转铁蛋白受体1（TfR1）作为SDDV入侵受体的发现
研究团队通过LC-MS/MS在纯化的SDDV病毒颗粒中检测到高丰度的mfTfR1蛋白，免疫印迹证实其定位在病毒核衣壳组分。在感染SDDV的鳜鱼体内，mfTfR1在脾脏等靶器官中表达显著下调，而体外实验中MFF-1细胞的mfTfR1表达却随感染时间递增，揭示该受体在病毒侵染中的动态调控特征。

mfTfR1对SDDV感染的调控作用
在低敏感性FHM细胞中过表达mfTfR1可使SDDV复制增强4倍，而铁稳态调节剂Ferristatin II通过诱导mfTfR1降解使病毒载量降低60%。
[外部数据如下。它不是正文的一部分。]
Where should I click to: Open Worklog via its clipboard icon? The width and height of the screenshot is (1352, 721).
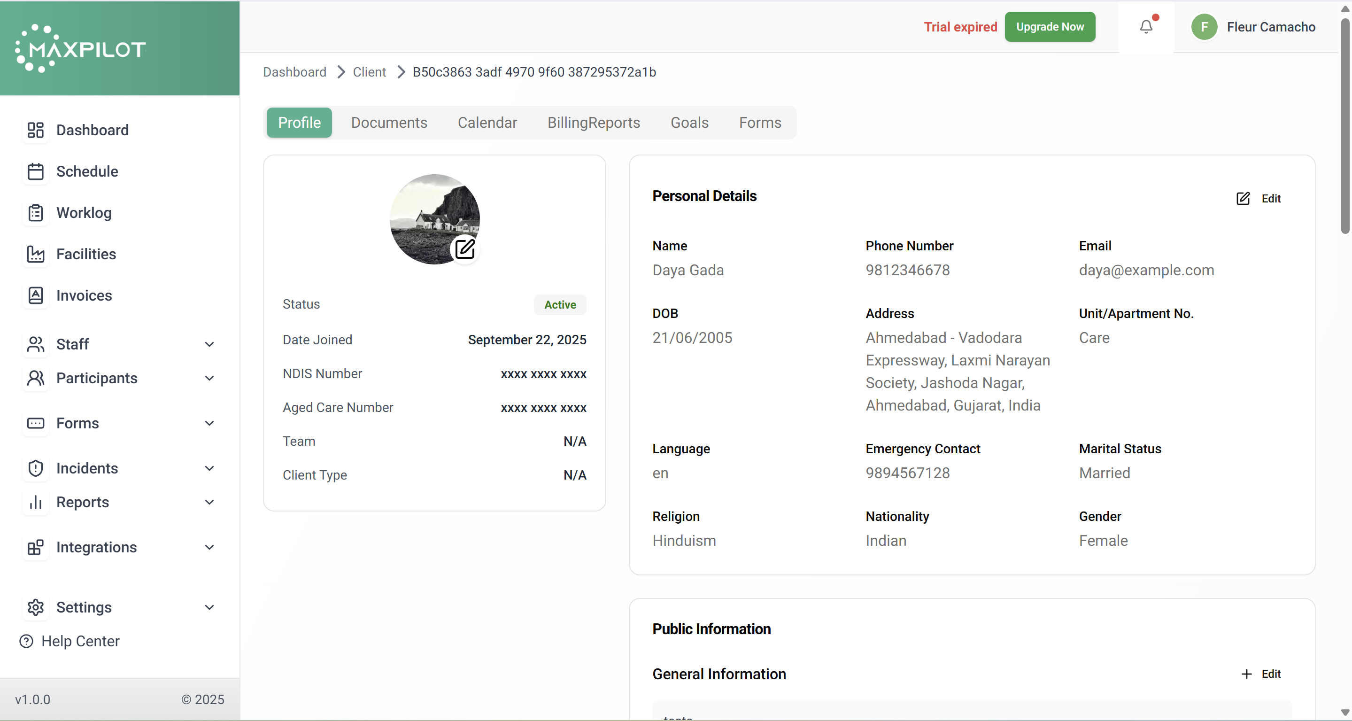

4℃结合实验显示，mfTfR1过表达组在2小时即出现显著病毒吸附，证实其直接参与病毒早期入侵。

病毒衣壳蛋白与受体的分子互作
免疫共沉淀（Co-IP）证实SDDV主要衣壳蛋白MCP与mfTfR1存在直接相互作用。通过结构域截断实验锁定mfTfR1螺旋结构域（第520-620位氨基酸）为关键结合区域，其中色氨酸（Trp⁶⁰²）和天冬氨酸（Asp⁶¹⁵）构成核心结合位点。合成的阻断肽TM-B可抑制70%的病毒感染，使鳜鱼死亡率降低40%。

网格蛋白依赖的内吞机制
甲基-β-环糊精（MβCD）处理使病毒内化率下降80%，而小干扰RNA沉默mfTfR1则导致细胞内病毒颗粒蓄积。非穿透性免疫荧光显示，受体沉默组细胞表面病毒信号增强3倍，证实mfTfR1特异性介导CME途径。

Src激酶的调控作用
感染后0.5小时即可检测到mfTfR1第20位酪氨酸（Tyr²⁰）磷酸化，免疫共沉淀揭示Src与mfTfR1形成复合物。抑制剂PP2处理使病毒复制减少65%，阐明Src通过磷酸化调控受体内化的分子机制。

研究意义与转化前景
该研究首次在鱼类大型DNA病毒中发现TfR1的病毒受体功能，突破传统认知中该受体仅介导RNA病毒和小DNA病毒入侵的局限。针对mfTfR1-MCP互作界面的阻断肽设计，为开发新型抗SDDV制剂提供精确靶点。研究建立的冷冻电镜（cryo-EM）与AlphaFold3联用的受体-配体预测体系，为其他水生病毒入侵机制研究提供方法学范式。